13 Replies Latest reply on Jan 14, 2020 4:52 PM by Dan Cory

    Creating an extract from MarkLogic not utilizing Hyper

    Aaron Newberg

      Hi,

       

      I'm with MarkLogic and a customer of ours is experiencing difficulty creating an extract in Tableau. They have a database with 40M rows and from them:

      Tableau fills 12GB of memory on the client computer, begins to fill up swap space, then stops communicating with the ODBC app server on the Marklogic cluster

      We dug into this issue a bit, were able to reproduce, and parsed the logs with Tableau Log Viewer.

       

      Tableau does not use Hyper when we try to create an extract from MarkLogic; it seems to choose to use the old way of creating extracts from Tableau 10.4. The .hyper file is created, but when we look through the logs, it shows that the whole result set is being held in memory all at once, filling up swap space and draining all the client machine’s memory.

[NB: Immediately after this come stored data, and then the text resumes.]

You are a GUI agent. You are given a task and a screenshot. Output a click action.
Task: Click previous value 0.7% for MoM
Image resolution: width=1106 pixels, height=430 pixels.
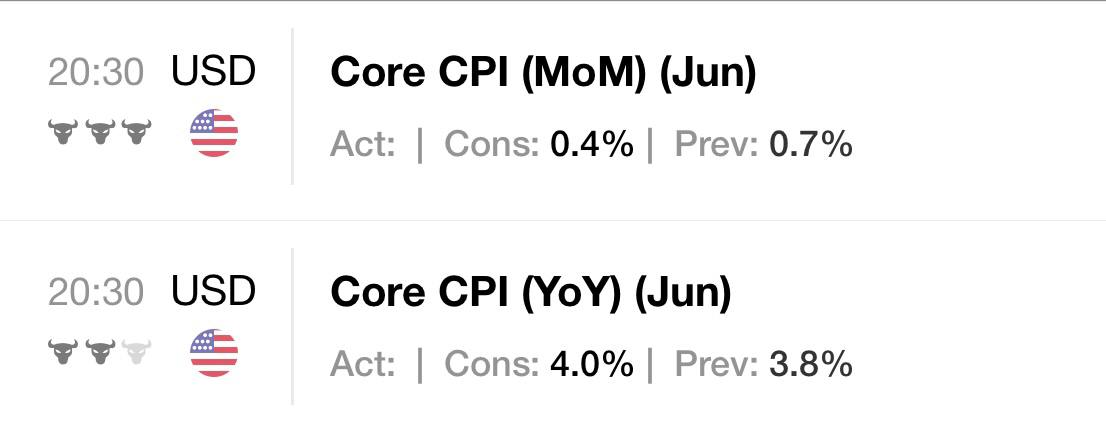click(x=810, y=145)
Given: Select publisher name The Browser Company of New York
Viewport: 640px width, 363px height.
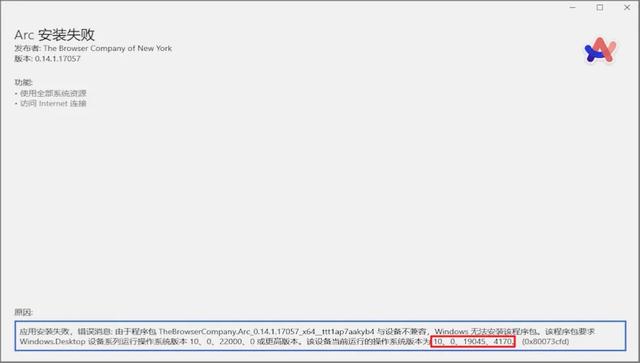Looking at the screenshot, I should [107, 48].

      We’ve tested and seen that Hyper is used for IBM DB2 even using the generic ODBC connector, as the logs show 16MB chunks of data (hyper-send-chunk entries) being received into Tableau every 100ms or so. It seems that Hyper would solve our customer’s problem.

       

      Attached are our logs. Is there any specific database or ODBC driver features that we need to implement in order to utilize Hyper? Thanks in advance for any insight.

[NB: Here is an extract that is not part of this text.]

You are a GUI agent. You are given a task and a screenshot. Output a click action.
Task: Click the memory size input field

        • 1. Re: MarkLogic not utilizing Hyper when creating an extract
          Jeff D

          Hi Aaron, can you point to the log entries that show the result set is being held in memory?

          • 2. Re: MarkLogic not utilizing Hyper when creating an extract
            Aaron Newberg

            Hi Jeff,

            I see a single begin-protocol.query entry in the Tableau logs. From the MarkLogic logs, I see the data is done being sent to the client, while the client's memory is gradually filling up.

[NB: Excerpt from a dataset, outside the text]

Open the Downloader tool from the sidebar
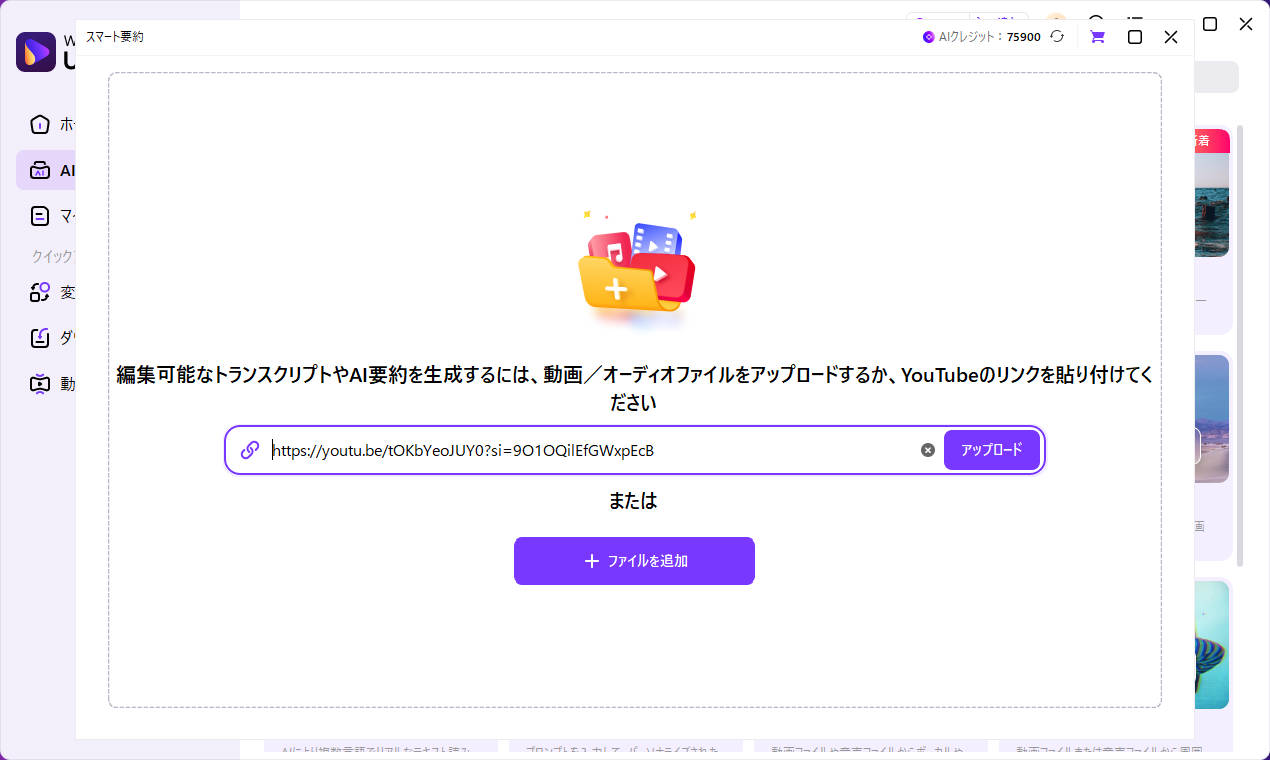 [x=40, y=337]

            We want to utilize Hyper and see the hyper-send-chunk entries that we are seeing from our DB2 tests.

            We have tried changing customizations in our .tdc file, but that did not enable the hyper feature.

            Is there a certain protocol message that Tableau looks for that turns on hyper? Do we need to implement a certain db feature ie. a blocking cursor?

             

            Thanks,

            Aaron

            • 3. Re: MarkLogic not utilizing Hyper when creating an extract
              Dan Cory

              This is a connectivity layer problem, not a Hyper problem. And it's probably something to do with your ODBC driver or its configuration. I would create an ODBC trace and see what calls Tableau is making.

               

              Reading through your logs a few times, I think what's happening is that Tableau is trying to read metadata for the query. Tableau has several strategies to read metadata, but some of the code paths can wind up executing the entire query.

               

              The ODBC trace will tell you what Tableau is doing and we can probably figure it out from there.

               

              Dan

              • 4. Re: MarkLogic not utilizing Hyper when creating an extract
                Dan Cory

                Also, I'm not quite sure why you aren't using the built in MarkLogic connector, but I know there have been problems with newer versions of MarkLogic so you may be stuck there.

                 

                But reviewing our MarkLogic connector code, we set several capability settings. You probably need a TDC file to control your ODBC driver as well. See Customize and Tune ODBC Connections - Tableau if you are just learning about TDC files.

                 

                Particular settings that are likely relevant:

                CAP_ODBC_METADATA_SUPPRESS_SELECT_STAR yes

                CAP_QUERY_WHERE_FALSE_METADATA yes

                 

                I suspect the first one is causing the problem, although I would think we'd see a message in the log about it.

                 

                You'll also want to look at the Tableau Connector SDK

                 

                Dan

                • 5. Re: MarkLogic not utilizing Hyper when creating an extract
                  Aaron Newberg

                  Hi Dan,

                  Thanks for the insight.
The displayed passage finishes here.